> _Excerpted passage_:
┌──
Oldfield v. Nebraska Machinery Co.
296 Neb. 469
Neb.2017Background
- Oldfield, a long‑time (38 years) at‑will heavy equipment service manager at Nebraska Machinery Company (NMC), was terminated in 2012.
- NMC documented numerous performance and conduct concerns: resistance to policy changes (flat‑rate pricing), shop cleanliness, failure to hold/complete meetings and subordinate performance appraisals, poor internal communication, and refusal to identify an employee who violated company policy.
- Monski succeeded Oldfield’s direct supervisor and made one remark about succession/retirement; Oldfield relies on that single comment as the sole evidence of age bias.
- Oldfield sued for (1) age discrimination under Nebraska ADEA, (2) retaliation under FEPA (whistleblowing re: a breakfast meeting pay issue), and (3) wrongful discharge in violation of public policy.
- The district court granted summary judgment for NMC; the Nebraska Supreme Court reviewed de novo, viewing evidence in the light most favorable to Oldfield and affirmed.
└──
> _Exercise instructions_:
1 - In the case summary of Oldfield v. Nebraska Machinery Co., how many years had Oldfield worked at the company before his termination?
2 - Carry on the Oldfield v. Nebraska Machinery Co. case summary from its last line.
The material after this point comes from a different source.

> _Provided information_:
┌──
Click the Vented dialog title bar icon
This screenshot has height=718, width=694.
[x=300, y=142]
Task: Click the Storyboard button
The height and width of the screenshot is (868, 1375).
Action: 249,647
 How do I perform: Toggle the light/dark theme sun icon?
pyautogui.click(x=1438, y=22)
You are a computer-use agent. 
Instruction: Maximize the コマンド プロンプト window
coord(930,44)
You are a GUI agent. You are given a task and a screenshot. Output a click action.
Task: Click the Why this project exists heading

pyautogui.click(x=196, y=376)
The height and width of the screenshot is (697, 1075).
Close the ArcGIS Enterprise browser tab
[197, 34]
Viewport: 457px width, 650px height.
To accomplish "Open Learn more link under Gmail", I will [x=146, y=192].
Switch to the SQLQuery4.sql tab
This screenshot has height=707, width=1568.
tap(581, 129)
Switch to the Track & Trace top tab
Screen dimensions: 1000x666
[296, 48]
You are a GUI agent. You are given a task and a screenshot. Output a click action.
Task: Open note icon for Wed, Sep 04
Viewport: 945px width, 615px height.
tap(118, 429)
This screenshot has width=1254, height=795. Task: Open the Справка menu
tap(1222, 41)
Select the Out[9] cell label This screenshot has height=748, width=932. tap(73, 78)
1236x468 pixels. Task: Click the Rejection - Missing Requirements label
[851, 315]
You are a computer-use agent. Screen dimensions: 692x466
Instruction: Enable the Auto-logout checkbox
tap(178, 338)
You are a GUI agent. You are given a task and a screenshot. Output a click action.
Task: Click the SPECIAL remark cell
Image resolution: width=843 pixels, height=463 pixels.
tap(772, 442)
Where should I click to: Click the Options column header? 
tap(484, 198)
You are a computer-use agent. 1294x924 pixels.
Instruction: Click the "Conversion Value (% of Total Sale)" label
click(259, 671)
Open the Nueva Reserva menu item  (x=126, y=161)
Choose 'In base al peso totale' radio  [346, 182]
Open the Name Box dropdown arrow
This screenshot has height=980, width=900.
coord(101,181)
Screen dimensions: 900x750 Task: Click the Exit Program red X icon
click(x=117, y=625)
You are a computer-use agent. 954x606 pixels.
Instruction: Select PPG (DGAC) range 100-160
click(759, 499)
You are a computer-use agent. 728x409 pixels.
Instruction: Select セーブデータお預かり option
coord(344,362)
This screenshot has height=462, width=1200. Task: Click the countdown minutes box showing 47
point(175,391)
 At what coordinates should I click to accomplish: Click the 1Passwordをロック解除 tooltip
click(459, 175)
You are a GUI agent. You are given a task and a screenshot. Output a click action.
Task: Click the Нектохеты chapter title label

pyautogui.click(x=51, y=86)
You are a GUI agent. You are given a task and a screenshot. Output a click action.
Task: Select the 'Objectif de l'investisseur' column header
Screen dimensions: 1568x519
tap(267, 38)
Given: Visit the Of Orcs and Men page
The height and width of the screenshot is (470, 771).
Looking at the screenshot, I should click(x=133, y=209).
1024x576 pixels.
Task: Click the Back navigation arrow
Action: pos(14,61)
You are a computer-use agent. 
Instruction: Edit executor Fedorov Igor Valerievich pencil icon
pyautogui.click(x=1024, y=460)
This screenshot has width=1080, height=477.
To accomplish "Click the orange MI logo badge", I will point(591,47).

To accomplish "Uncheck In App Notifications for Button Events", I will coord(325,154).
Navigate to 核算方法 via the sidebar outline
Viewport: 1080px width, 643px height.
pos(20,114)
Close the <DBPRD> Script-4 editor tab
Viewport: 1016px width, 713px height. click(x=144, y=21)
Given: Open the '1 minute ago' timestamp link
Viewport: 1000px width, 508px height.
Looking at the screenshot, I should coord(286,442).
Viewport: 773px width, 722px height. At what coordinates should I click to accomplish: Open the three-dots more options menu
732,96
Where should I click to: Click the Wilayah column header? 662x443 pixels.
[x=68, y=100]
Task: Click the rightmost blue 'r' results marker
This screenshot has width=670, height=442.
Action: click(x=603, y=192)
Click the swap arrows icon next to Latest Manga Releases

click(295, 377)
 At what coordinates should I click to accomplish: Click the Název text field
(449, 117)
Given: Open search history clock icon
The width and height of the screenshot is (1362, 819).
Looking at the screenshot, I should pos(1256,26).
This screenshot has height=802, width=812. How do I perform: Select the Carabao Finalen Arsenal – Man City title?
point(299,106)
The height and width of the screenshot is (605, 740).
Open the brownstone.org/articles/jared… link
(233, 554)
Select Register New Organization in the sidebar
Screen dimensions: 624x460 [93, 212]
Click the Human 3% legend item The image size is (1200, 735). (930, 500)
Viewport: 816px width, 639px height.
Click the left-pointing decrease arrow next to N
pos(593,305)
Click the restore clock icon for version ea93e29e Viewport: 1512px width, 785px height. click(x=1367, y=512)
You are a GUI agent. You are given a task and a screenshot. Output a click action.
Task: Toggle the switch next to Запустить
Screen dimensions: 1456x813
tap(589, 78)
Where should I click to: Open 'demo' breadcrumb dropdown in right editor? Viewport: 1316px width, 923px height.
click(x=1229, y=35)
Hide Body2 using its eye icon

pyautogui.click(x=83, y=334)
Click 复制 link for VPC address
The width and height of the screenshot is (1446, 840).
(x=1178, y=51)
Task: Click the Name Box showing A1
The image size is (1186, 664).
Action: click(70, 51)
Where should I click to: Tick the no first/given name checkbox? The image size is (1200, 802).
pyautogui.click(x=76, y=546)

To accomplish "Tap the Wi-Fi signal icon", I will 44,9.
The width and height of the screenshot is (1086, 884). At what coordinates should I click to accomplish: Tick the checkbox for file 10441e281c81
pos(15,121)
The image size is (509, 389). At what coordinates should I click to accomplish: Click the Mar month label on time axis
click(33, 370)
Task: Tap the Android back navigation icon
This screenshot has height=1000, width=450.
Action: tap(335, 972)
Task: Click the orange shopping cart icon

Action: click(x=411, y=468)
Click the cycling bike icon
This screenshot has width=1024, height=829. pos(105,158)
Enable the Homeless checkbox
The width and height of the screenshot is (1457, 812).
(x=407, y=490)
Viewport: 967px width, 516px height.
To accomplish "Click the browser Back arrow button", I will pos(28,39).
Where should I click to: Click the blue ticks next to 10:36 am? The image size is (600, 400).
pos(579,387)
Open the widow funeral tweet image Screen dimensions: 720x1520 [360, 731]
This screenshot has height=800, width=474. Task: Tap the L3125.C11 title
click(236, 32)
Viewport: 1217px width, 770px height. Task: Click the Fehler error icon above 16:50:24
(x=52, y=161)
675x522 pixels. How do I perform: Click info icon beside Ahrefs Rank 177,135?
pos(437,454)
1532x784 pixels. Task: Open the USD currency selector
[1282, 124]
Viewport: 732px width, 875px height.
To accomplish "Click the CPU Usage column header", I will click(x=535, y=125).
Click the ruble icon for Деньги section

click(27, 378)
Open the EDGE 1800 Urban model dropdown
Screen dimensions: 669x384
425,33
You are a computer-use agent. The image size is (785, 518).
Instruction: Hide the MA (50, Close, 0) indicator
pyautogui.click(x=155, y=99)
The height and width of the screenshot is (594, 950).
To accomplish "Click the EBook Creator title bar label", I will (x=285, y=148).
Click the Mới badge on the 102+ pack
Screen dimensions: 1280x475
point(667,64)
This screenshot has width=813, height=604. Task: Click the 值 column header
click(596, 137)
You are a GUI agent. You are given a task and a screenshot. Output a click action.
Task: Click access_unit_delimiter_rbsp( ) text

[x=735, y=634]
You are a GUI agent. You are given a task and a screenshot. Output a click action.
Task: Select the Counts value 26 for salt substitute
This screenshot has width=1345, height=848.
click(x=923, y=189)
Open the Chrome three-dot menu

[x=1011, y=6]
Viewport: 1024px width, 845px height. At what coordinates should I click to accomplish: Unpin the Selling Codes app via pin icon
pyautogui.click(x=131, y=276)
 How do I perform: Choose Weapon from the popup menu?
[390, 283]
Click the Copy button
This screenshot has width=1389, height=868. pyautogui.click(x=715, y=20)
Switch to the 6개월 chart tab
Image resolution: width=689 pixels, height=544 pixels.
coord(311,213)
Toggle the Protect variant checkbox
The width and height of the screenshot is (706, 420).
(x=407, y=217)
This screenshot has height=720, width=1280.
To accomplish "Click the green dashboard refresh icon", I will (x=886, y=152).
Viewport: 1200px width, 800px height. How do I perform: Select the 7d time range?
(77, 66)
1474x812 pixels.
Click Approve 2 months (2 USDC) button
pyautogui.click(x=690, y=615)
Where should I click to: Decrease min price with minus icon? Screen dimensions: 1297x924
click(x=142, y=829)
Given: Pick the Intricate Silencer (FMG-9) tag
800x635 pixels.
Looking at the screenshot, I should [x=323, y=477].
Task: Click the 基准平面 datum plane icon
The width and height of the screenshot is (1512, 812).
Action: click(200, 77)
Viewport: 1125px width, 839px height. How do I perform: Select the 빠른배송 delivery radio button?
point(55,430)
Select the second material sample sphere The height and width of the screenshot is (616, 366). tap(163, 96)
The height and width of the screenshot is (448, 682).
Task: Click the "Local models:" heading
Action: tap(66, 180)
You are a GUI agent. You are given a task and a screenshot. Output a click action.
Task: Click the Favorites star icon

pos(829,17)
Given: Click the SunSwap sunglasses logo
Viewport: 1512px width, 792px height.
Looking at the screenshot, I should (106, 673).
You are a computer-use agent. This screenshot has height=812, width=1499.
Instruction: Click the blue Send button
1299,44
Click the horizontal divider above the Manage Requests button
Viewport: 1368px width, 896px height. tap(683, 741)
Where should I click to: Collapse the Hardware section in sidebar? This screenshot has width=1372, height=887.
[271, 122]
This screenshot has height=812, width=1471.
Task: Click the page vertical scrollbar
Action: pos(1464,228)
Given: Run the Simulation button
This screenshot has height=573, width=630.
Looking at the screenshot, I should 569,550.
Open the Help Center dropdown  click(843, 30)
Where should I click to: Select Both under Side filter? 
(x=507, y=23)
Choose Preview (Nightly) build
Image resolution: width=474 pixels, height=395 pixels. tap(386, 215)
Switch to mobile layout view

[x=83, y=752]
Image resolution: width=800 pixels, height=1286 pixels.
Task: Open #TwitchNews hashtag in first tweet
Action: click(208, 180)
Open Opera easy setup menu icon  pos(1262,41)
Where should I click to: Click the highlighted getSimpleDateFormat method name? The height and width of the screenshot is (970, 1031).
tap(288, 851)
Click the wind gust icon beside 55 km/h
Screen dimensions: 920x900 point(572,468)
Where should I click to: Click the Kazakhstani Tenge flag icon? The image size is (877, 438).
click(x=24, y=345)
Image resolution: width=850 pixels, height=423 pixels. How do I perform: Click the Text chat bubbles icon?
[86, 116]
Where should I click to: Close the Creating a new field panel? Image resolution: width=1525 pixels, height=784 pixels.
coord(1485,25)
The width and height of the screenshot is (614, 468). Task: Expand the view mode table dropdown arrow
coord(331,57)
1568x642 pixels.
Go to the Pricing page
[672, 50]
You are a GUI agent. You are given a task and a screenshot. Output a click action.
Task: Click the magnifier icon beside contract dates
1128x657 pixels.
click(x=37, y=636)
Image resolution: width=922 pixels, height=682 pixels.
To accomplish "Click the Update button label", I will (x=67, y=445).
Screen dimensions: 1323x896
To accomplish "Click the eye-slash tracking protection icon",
└──
> _Outputs for the tasks_:
1 - 38 years.

2 -
Issues
| Issue | Plaintiff's Argument | Defendant's Argument | Held |
|---|---|---|---|
| ADEA — age discrimination | Monski’s comment about training a replacement/retirement shows age was a factor | Termination was for documented, legitimate, nondiscriminatory performance and insubordination reasons | Affirmed — one stray comment and the record cannot support an inference of age discrimination |
| FEPA — retaliation for opposing unlawful practice | Oldfield reported alleged FLSA violations (employees not paid for a meeting); termination followed ~3 weeks later | Employees were paid; Oldfield could not reasonably believe an unlawful practice occurred; termination stemmed from preexisting performance problems | Affirmed — no reasonable belief of unlawful conduct and no causal link to termination |
| Public policy wrongful discharge | Termination contravened public policy by firing a tenured employee for unjustifiable reasons | Claim duplicates statutory ADEA/FEPA claims and lacks a separate clear mandate of violated public policy | Affirmed — duplicative and not supported by a clear statutory/regulatory mandate |
| Summary judgment standard / pretext | Oldfield contends factual disputes and inferences of pretext exist | NMC contends evidence shows legitimate reasons and no genuine issue of material fact supporting pretext | Affirmed — viewing facts favorably to Oldfield, no reasonable juror could infer discrimination or retaliation from the record |
Key Cases Cited
- Coffey v. Planet Group, 287 Neb. 834 (Neb. 2014) (discussion of at‑will employment and public policy exception)
- McDonnell Douglas Corp. v. Green, 411 U.S. 792 (U.S. 1973) (burden‑shifting framework for discrimination proof)
- St. Mary’s Honor Center v. Hicks, 509 U.S. 502 (U.S. 1993) (plaintiff bears ultimate burden to prove discrimination)
- Melick v. Schmidt, 251 Neb. 372 (Neb. 1997) (summary judgment principles and discrimination analysis)
- Hartley v. Metropolitan Util. Dist., 294 Neb. 870 (Neb. 2016) (burden of production and ultimate persuasion in employment claims)
- Mathews v. Trilogy Communications, Inc., 143 F.3d 1160 (8th Cir. 1998) (isolated comments ordinarily insufficient to show age discrimination)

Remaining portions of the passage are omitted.